═══ Supplied records
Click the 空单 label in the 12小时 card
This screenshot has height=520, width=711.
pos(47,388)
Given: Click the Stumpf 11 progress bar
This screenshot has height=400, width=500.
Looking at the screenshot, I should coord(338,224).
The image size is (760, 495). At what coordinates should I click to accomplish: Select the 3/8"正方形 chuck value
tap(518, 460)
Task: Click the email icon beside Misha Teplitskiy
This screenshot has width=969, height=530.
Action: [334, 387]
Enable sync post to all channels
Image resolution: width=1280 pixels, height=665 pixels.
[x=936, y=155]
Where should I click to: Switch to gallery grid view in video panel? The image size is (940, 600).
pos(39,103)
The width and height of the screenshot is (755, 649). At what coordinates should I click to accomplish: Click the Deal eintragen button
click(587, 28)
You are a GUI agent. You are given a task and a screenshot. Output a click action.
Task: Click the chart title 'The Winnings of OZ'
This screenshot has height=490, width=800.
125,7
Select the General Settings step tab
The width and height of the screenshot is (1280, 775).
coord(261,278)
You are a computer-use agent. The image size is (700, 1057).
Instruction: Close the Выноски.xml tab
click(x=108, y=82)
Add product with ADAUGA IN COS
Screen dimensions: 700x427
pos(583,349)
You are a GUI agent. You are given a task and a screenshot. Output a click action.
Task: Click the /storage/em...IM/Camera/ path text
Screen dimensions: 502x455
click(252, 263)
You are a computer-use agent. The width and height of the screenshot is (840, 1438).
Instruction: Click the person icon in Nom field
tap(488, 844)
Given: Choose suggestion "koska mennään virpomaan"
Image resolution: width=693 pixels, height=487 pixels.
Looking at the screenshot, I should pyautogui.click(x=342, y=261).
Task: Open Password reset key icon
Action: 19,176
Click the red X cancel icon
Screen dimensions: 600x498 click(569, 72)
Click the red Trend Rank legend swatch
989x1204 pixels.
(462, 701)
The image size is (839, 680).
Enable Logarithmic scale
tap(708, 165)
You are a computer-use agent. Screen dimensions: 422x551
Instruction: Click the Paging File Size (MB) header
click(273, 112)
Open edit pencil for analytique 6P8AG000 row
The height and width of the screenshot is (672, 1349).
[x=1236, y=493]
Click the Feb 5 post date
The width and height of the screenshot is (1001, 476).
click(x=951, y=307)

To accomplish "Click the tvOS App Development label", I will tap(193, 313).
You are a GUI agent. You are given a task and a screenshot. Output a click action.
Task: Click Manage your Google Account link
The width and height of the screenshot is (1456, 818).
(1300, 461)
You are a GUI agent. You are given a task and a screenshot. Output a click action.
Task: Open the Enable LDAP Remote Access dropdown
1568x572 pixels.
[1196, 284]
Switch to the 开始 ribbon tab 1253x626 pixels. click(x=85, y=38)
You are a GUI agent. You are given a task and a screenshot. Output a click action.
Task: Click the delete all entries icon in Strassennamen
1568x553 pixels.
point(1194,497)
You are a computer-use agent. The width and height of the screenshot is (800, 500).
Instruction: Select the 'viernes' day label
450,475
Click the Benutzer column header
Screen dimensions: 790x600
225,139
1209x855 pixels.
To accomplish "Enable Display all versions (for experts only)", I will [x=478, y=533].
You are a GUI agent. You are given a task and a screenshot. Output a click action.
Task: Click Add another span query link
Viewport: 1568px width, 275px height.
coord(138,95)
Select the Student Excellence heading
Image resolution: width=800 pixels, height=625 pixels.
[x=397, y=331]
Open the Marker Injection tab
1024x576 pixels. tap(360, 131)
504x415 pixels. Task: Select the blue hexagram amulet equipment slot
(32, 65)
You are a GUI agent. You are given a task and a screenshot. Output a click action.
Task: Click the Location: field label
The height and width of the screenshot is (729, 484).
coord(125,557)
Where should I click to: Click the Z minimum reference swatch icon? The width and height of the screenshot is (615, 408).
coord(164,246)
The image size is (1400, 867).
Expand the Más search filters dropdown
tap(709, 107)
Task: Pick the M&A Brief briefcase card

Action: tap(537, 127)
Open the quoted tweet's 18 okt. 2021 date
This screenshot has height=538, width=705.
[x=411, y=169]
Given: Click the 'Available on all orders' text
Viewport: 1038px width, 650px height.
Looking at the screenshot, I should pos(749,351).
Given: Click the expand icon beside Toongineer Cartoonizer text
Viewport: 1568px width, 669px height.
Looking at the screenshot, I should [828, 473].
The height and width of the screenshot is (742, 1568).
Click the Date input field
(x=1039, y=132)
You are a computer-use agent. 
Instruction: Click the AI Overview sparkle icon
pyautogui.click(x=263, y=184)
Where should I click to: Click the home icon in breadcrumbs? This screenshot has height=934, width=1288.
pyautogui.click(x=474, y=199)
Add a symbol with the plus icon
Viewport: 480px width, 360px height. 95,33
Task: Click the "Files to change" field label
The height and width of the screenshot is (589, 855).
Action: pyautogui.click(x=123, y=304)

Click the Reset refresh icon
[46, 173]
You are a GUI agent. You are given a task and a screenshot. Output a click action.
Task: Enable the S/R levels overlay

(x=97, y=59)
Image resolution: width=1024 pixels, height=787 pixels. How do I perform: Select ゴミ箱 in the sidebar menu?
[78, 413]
══════
● Problem
The whole of the data must be given again, exactly as shown.

● Exercise response
Click the 空单 label in the 12小时 card
This screenshot has height=520, width=711.
pos(47,388)
Given: Click the Stumpf 11 progress bar
This screenshot has height=400, width=500.
Looking at the screenshot, I should coord(338,224).
The image size is (760, 495). At what coordinates should I click to accomplish: Select the 3/8"正方形 chuck value
tap(518, 460)
Task: Click the email icon beside Misha Teplitskiy
This screenshot has width=969, height=530.
Action: [334, 387]
Enable sync post to all channels
Image resolution: width=1280 pixels, height=665 pixels.
[x=936, y=155]
Where should I click to: Switch to gallery grid view in video panel? The image size is (940, 600).
pos(39,103)
The width and height of the screenshot is (755, 649). At what coordinates should I click to accomplish: Click the Deal eintragen button
click(587, 28)
You are a GUI agent. You are given a task and a screenshot. Output a click action.
Task: Click the chart title 'The Winnings of OZ'
This screenshot has height=490, width=800.
125,7
Select the General Settings step tab
The width and height of the screenshot is (1280, 775).
coord(261,278)
You are a computer-use agent. The image size is (700, 1057).
Instruction: Close the Выноски.xml tab
click(x=108, y=82)
Add product with ADAUGA IN COS
Screen dimensions: 700x427
pos(583,349)
You are a GUI agent. You are given a task and a screenshot. Output a click action.
Task: Click the /storage/em...IM/Camera/ path text
Screen dimensions: 502x455
click(252, 263)
You are a computer-use agent. The width and height of the screenshot is (840, 1438).
Instruction: Click the person icon in Nom field
tap(488, 844)
Given: Choose suggestion "koska mennään virpomaan"
Image resolution: width=693 pixels, height=487 pixels.
Looking at the screenshot, I should pyautogui.click(x=342, y=261).
Task: Open Password reset key icon
Action: 19,176
Click the red X cancel icon
Screen dimensions: 600x498 click(569, 72)
Click the red Trend Rank legend swatch
989x1204 pixels.
(462, 701)
The image size is (839, 680).
Enable Logarithmic scale
tap(708, 165)
You are a computer-use agent. Screen dimensions: 422x551
Instruction: Click the Paging File Size (MB) header
click(273, 112)
Open edit pencil for analytique 6P8AG000 row
The height and width of the screenshot is (672, 1349).
[x=1236, y=493]
Click the Feb 5 post date
The width and height of the screenshot is (1001, 476).
click(x=951, y=307)

To accomplish "Click the tvOS App Development label", I will tap(193, 313).
You are a GUI agent. You are given a task and a screenshot. Output a click action.
Task: Click Manage your Google Account link
The width and height of the screenshot is (1456, 818).
(1300, 461)
You are a GUI agent. You are given a task and a screenshot. Output a click action.
Task: Open the Enable LDAP Remote Access dropdown
1568x572 pixels.
[1196, 284]
Switch to the 开始 ribbon tab 1253x626 pixels. click(x=85, y=38)
You are a GUI agent. You are given a task and a screenshot. Output a click action.
Task: Click the delete all entries icon in Strassennamen
1568x553 pixels.
point(1194,497)
You are a computer-use agent. The width and height of the screenshot is (800, 500).
Instruction: Select the 'viernes' day label
450,475
Click the Benutzer column header
Screen dimensions: 790x600
225,139
1209x855 pixels.
To accomplish "Enable Display all versions (for experts only)", I will [x=478, y=533].
You are a GUI agent. You are given a task and a screenshot. Output a click action.
Task: Click Add another span query link
Viewport: 1568px width, 275px height.
coord(138,95)
Select the Student Excellence heading
Image resolution: width=800 pixels, height=625 pixels.
[x=397, y=331]
Open the Marker Injection tab
1024x576 pixels. tap(360, 131)
504x415 pixels. Task: Select the blue hexagram amulet equipment slot
(32, 65)
You are a GUI agent. You are given a task and a screenshot. Output a click action.
Task: Click the Location: field label
The height and width of the screenshot is (729, 484).
coord(125,557)
Where should I click to: Click the Z minimum reference swatch icon? The width and height of the screenshot is (615, 408).
coord(164,246)
The image size is (1400, 867).
Expand the Más search filters dropdown
tap(709, 107)
Task: Pick the M&A Brief briefcase card

Action: tap(537, 127)
Open the quoted tweet's 18 okt. 2021 date
This screenshot has height=538, width=705.
[x=411, y=169]
Given: Click the 'Available on all orders' text
Viewport: 1038px width, 650px height.
Looking at the screenshot, I should pos(749,351).
Given: Click the expand icon beside Toongineer Cartoonizer text
Viewport: 1568px width, 669px height.
Looking at the screenshot, I should [828, 473].
The height and width of the screenshot is (742, 1568).
Click the Date input field
(x=1039, y=132)
You are a computer-use agent. 
Instruction: Click the AI Overview sparkle icon
pyautogui.click(x=263, y=184)
Where should I click to: Click the home icon in breadcrumbs? This screenshot has height=934, width=1288.
pyautogui.click(x=474, y=199)
Add a symbol with the plus icon
Viewport: 480px width, 360px height. 95,33
Task: Click the "Files to change" field label
The height and width of the screenshot is (589, 855).
Action: pyautogui.click(x=123, y=304)

Click the Reset refresh icon
[46, 173]
You are a GUI agent. You are given a task and a screenshot. Output a click action.
Task: Enable the S/R levels overlay

(x=97, y=59)
Image resolution: width=1024 pixels, height=787 pixels. How do I perform: Select ゴミ箱 in the sidebar menu?
[78, 413]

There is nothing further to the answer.